The mains cities of Transoxiana were Samarkand and Bukhara, names resonant with romantic legend and occupying important positions on the Silk Road. Under the Sassanian Empire, it became a great cultural and scientific centre.
The province was known as Sogdia, and the cultured Sogdians were keen gardeners as well as talented merchants. As well as trading precious metals, spices and cloth along the silk road, the Sogdians introduced central Asian horticulture to China, and introduced plants such as the peony from China to gardens in Samarkand. Sogdia is commemorated in a number of plant species, including Tulipa sogdiana.
Following the Muslim conquest of Transoxiana in the early 7th century, Samarkand and Bukhara continued to be centres of learning, and the Persian heritage and culture of the Sogdians played an important part in the evolution of Islamic art and architecture in the region, as well as gardens.
The tenth-century AD Iranian author Istakhri, who travelled in Transoxiana, describes the natural riches of the region he calls “Smarkandian Sogd”:
I know no place in it or in Samarkand itself where if one ascends some elevated ground one does not see greenery and a pleasant place….Samakandian Sogd…[extends] eight days travel through unbroken greenery and gardens….The greenery of the trees and sown land extends along both sides of the river [Sogd]…and beyond these fields is pasture for flocks….It is the most fruitful of all the countries of Allah; in it are the best trees and fruits, in every home are gardens, cisterns and flowing water…
Little remains of the architecture of this time, due to the destruction wrought when Genghis Khan invaded the area in 1220, but Samarkand was rebuilt as a great city by the conqueror and founder of the Timurid empire, Timur (also known as Tamerlane, 1336-1405), from the 1370s.
Timur was undoubtedly a ruthless warrior, responsible for thousands of deaths, but in later life he took up gardening (or, at least, garden-building) on a grand scale, bringing in the master builders and architects of Persia. As Elizabeth Moynihan says “it is one of history’s quirks that such a brutal warrior was so important in the history of a great garden tradition and was the ancestor of men who attained such high artistic achievement: the Timurids of Persia and Mughals of India”.
By 1400 Samarkand was famous for its gardens which ringed the city. Timur lived in the splendid gardens he built at Samarkand, moving between them, and while he was away on campaign, according to a contemporary account “the citizens, rich and poor, went to walk therin and found no retreat more wonderful or beautiful than those and no resting place more agreeable and secure; and its sweetest fruits were common to all“.
None of the Timurid gardens survive today, but they are described in miniature paintings of the Timurid period and in several contemporary accounts, most famously the Spanish Ambassador Ruy Gonzales de Clavijo who was sent by the King of Spain to visit Timur at Samarkand in 1403, where he was received in the Garden of Heart’s Ease:
“We found Timur and he was seated under what might be called a portal which was before the entrance of a most beautiful palace that appeared in the background. He was sitting on the ground, but upon a raised dais before which there was a fountain that threw up a column of water into the air backwards, and in the basin of the fountain there were floating red apples. His Highness had taken his place on silk cloth, and was leaning on his elbow against some round cushions that were heaped up behind him.”
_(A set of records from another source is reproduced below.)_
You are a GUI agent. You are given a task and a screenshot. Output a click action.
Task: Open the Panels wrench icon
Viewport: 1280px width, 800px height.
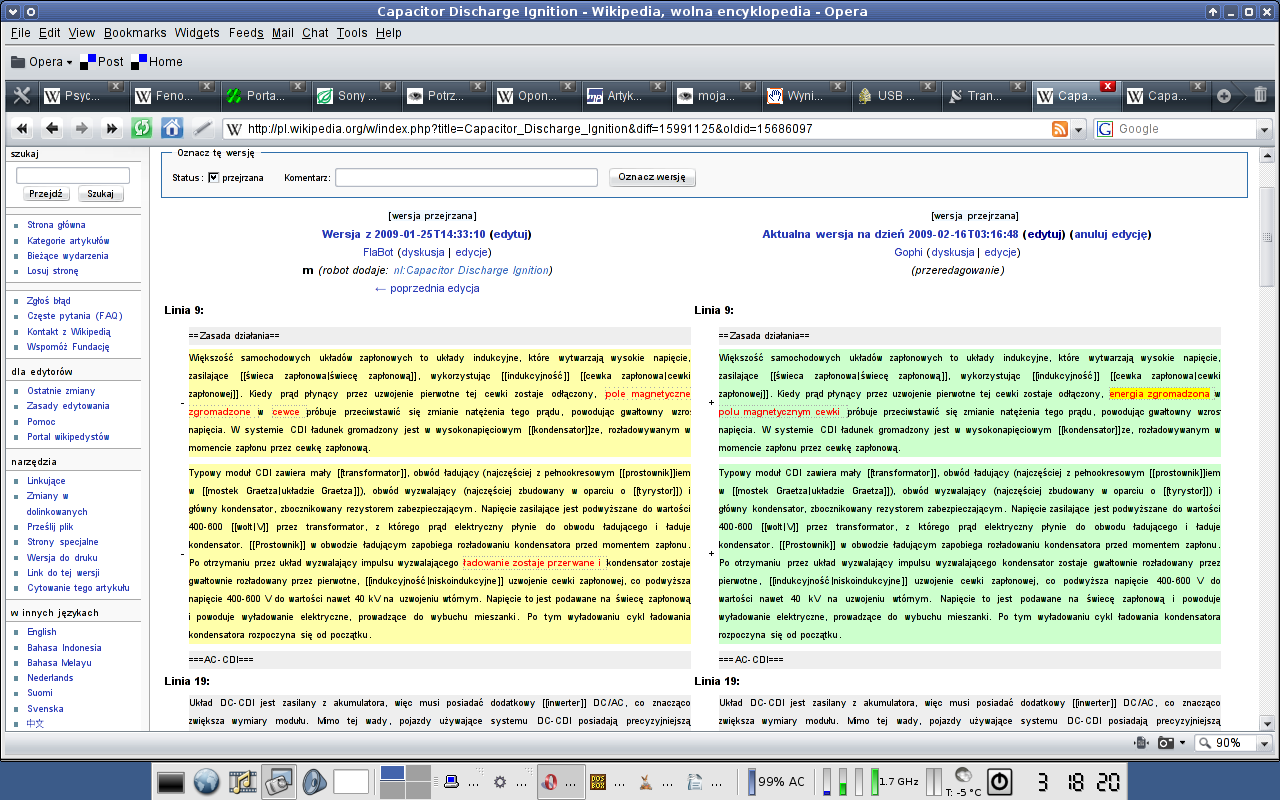[21, 96]
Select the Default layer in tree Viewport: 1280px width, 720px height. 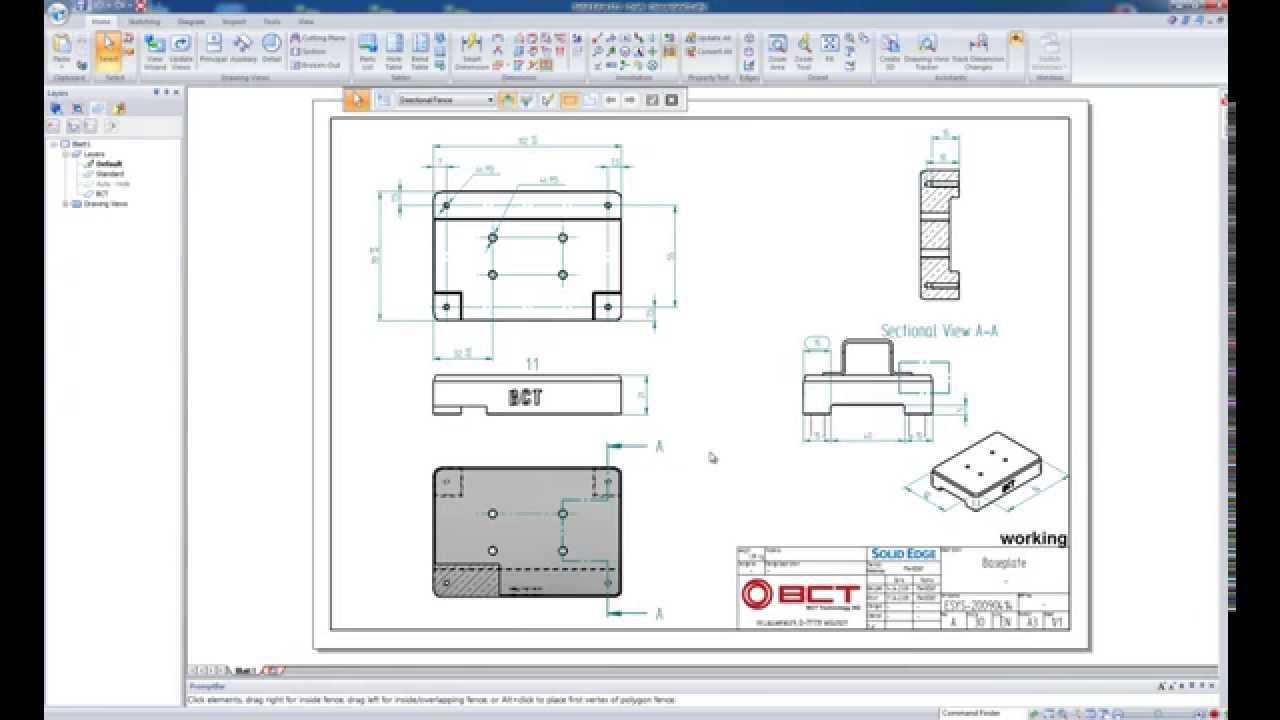point(109,164)
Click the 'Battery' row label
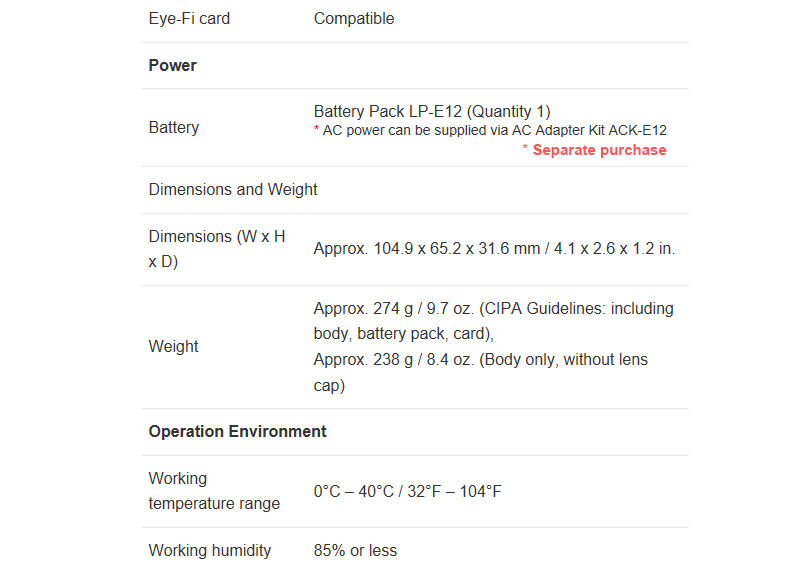 (174, 128)
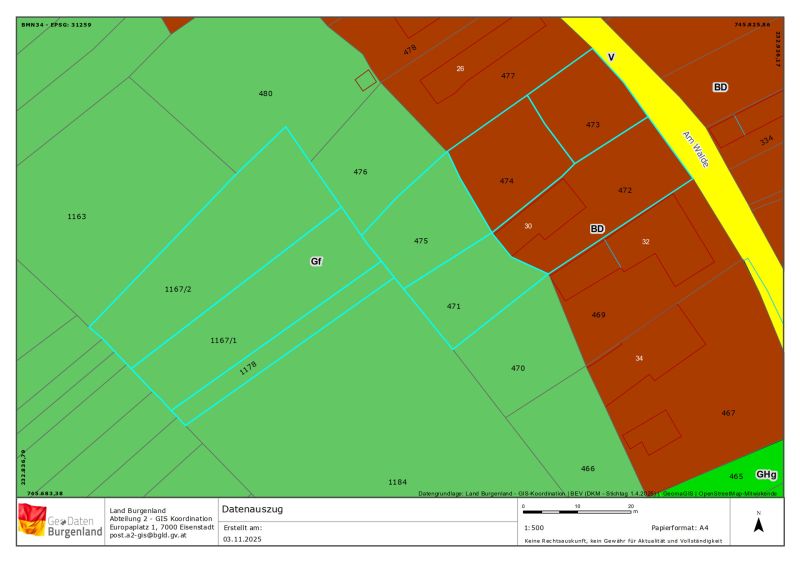Click the date 03.11.2025 field

[242, 538]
Clavijo also describes the Bagh-I Naw, or New Gardens:
“This orchard was surrounded by a high wall, four square, enclosing it and at each of the four corners was a very lofty round tower, and the enclosing wall going from tower to tower was very high, and built as strong as the work of the tower. This orchard at its centre had a great palace, built on the plan of a cross, and a very large water-tank had been dug before it. This palace with its large garden was much the finest of any that we had visited hitherto, and in its ornamentation of its buildings in the gold and blue tile work far the most sumptuous.”
and the vast royal chaharbagh where they were housed some distance outside the city and approached through a vineyard, its wall bordered by shade trees:
“a full league round and within it is full of fruit trees of all kinds save only limes and citron-trees which we noticed to be lacking” [the winters being too cold in Samarkand for citrus to survive].
According to Wilber, the main characteristics of the Timurid gardens were:
- the enclosure within high walls
- the division of the enclosed areas into quarters
- the use of a main axis of water
- the location of a palace or pavilion at the centre of the area
- the choice of natural slope of the creation of an artificial hill in order to ensure the proper flow of water
- a mixture of utilitarian vineyard or orchard with the pleasure garden
- occupying a very large area
- the magnificent portals decorated with blue and gold tiles
In the century after Timur’s death, the politics and power of the Timurids moved to Herat in Afghanistan, where a number of gardens were built under the rule of Husayn Bayqara, including the Bagh-I Jahan Ara or Garden of the World Adorned, covering over 100 acres and featuring a palace, pools and masses of red tulips and roses. A remarkable agricultural manual exists from this time, which describes the garden tradition practised in Herat by the later Timurids. They are similar to Timur’s gardens, except the pavilion is placed at one end of a rectangular enclosure, looking out to the formal fourt-part garden: an arrangement found in Moghul gardens such as the Taj Mahal.
Eventually the Timurid empire split into many separate kingdoms. A descendant of Timur called Zahirud din Muhammad Babur (usually known simply as Babur) won the throne of one such province and in 1504 he conquered Kabul. A long-time admirer of the gardens of Samarkand and Herat (described in detail in his memoir), he set about beautifying Kabul with gardens, along the same lines.
The Gardeners of Kabul is a beautiful film telling the story of Babur and the Bagh-i Babur in Kabul where he is buried and how a love of gardens and gardening still exists in the city.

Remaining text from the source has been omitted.